What Investment Bankers Should Know about Stock Pricing

By Matt Krantz, Robert R. Johnson

Stock trading is part of the financial services offered by some of the largest investment banking firms. But trading is also a matter for investment bankers to be aware of because it can affect the perception of what assets are worth. Investment bankers may dutifully calculate what they think an investment is truly worth, using prudent financial analysis. That means nothing when investors and markets value the asset differently.

The value of assets, especially shares of a company, is determined by the market bringing together willing buyers and sellers. This process creates a price at which sellers are willing to part with the asset and buyers are willing to pay for that same asset. Knowing the market price of an asset is valuable, especially when the market price is different from the value that the investment bankers’ models say.

When the value being placed on companies varies wildly from what investment bankers think companies are worth, it can be a huge opportunity. During the dot-com boom of the late 1990s and 2000, investors were willing to pay astronomical sums for Internet companies that often didn’t have earnings much less revenue. Investment bankers’ models would have shown that these companies were long on promise, but short on real value.
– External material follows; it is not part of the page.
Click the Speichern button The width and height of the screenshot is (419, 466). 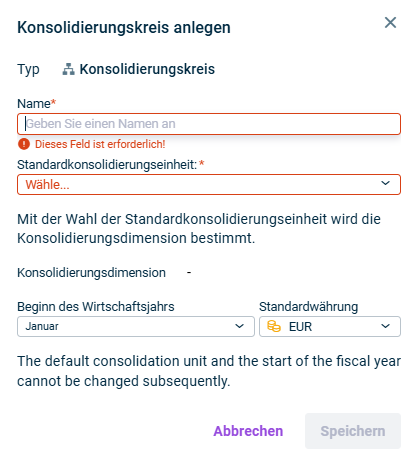[x=353, y=431]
Nonetheless, investment bankers made fortunes preparing these companies to sell stock to the public that had a voracious appetite to own a piece of what they thought was the future. The curious thing is that these investors were correct in a sense — the Internet was an innovation that transformed the way everyone does business.

However, many of the Internet companies simply weren’t good investments. Even to this day, some observers of the initial public offering (IPO) market believe the market will never be as active as it was during the Internet boom.